Project description:Nearly all colorectal cancers have dysregulated Wnt signalling, predominantly through the mutation of the Apc (Adenomatous Polyposis Coli) gene. Therefore it is of vital importance to elucidate the key Wnt target genes in intestinal cells in vivo. We have used a novel inducible cre-lox based murine system (designated ApcFlox) to investigate the consequences of perturbation of Wnt signalling following inactivation of Apc in vivo within 100% of the intestinal epithelium. We have employed microarray analysis at 3 time points within our ApcFlox system (Day 3 prior to the onset of phenotype, day 4 the establishment of the phenotype and day 5 gross phenotype of altered proliferation, differentiation and migration) and from adenomas arising in the ApcMin/+ background allowing us characterise Wnt/beta-catenin target genes based on their expression profiles during different stages of intestinal tumourigenesis. Furthermore, we have employed microarray analysis using livers from our ApcFlox system and have demonstrated that there is very little overlap in the Wnt target genes induced by Apc loss in the liver and the intestine. More importantly, we have been able to determine a novel set of putative Wnt/beta-catenin target genes which are upregulated at both early and late stages of tumourigenesis in the intestine and may represent novel therapeutic targets in colon cancer. Samples were collected from Genetcially modified mice of the genotypes indicated on the sample records.

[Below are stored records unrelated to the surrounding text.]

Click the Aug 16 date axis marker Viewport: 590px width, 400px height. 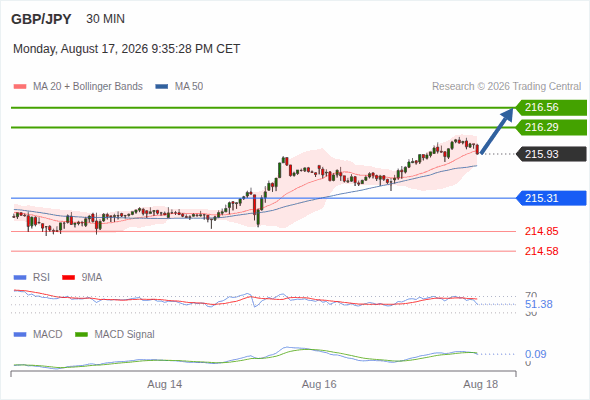pyautogui.click(x=319, y=385)
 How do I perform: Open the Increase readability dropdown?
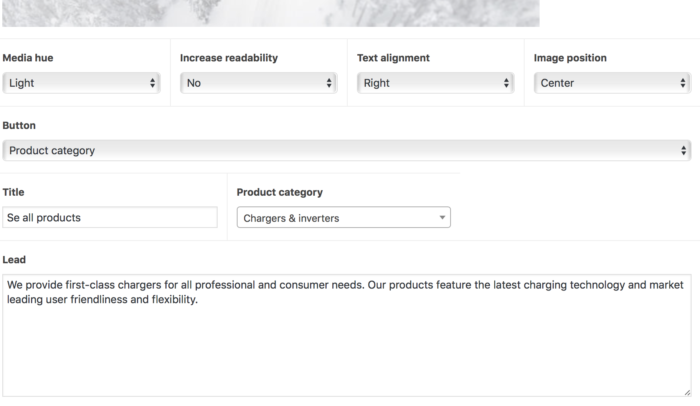257,83
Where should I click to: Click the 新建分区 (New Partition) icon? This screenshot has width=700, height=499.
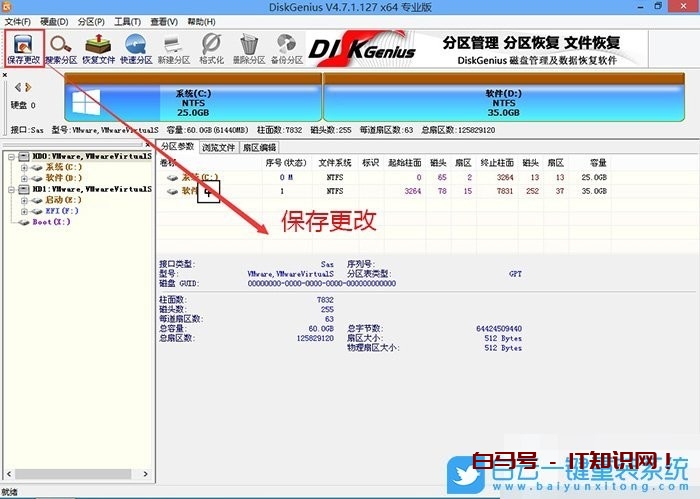(x=174, y=47)
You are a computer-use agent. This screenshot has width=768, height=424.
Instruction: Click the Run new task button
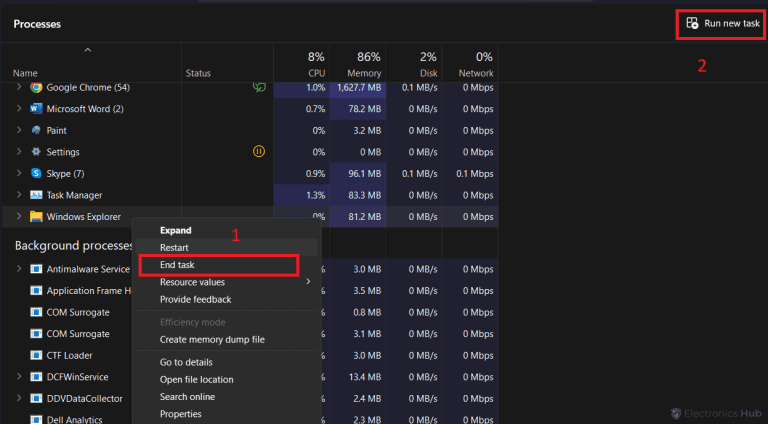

Where appropriate, gene recombination was induced using IP administration of beta-napthoflavone. Cohorts of samples were used to compare the affects of APC loss in the small intestine at three time points (and compared to matched control samples in which the gene was not recombined). Furthermore, these samples were compared to colonic polyps (and normal colon) taken from the Apcmin Mouse.

Project description:Cell state plasticity is carefully regulated in adult epithelia, enabling adaptive responses to stressors. The nongenetic factors that control aberrant expansion of the normally restricted capability for cell state plasticity to escape terminal differentiation in neoplasia require deeper characterization. Using genetically-engineered and carcinogen-induced murine models of intestinal neoplasia, we demonstrate that impaired differentiation is a conserved event preceding cancer development. Single cell RNA-sequencing (scRNA-seq) of intestinal neoplasia from both mouse models and a patient with hereditary polyposis revealed that cancer initiates by adopting an aberrant transcriptional state characterized by regenerative activity, marked by Ly6a (Sca-1), and reactivation of fetal intestinal genes, including Tacstd2 (Trop2). Genetic inactivation of Sox9 prevented adenoma formation, obstructed emergence of regenerative and fetal programs, and restored multi-lineage differentiation by scRNA-seq. Expanded chromatin accessibility at regeneration and fetal genes upon Apc inactivation was reduced by concomitant Sox9 suppression. These studies indicate that aberrant cell state plasticity mediated by unabated regenerative activity and developmental reprogramming precedes cancer development.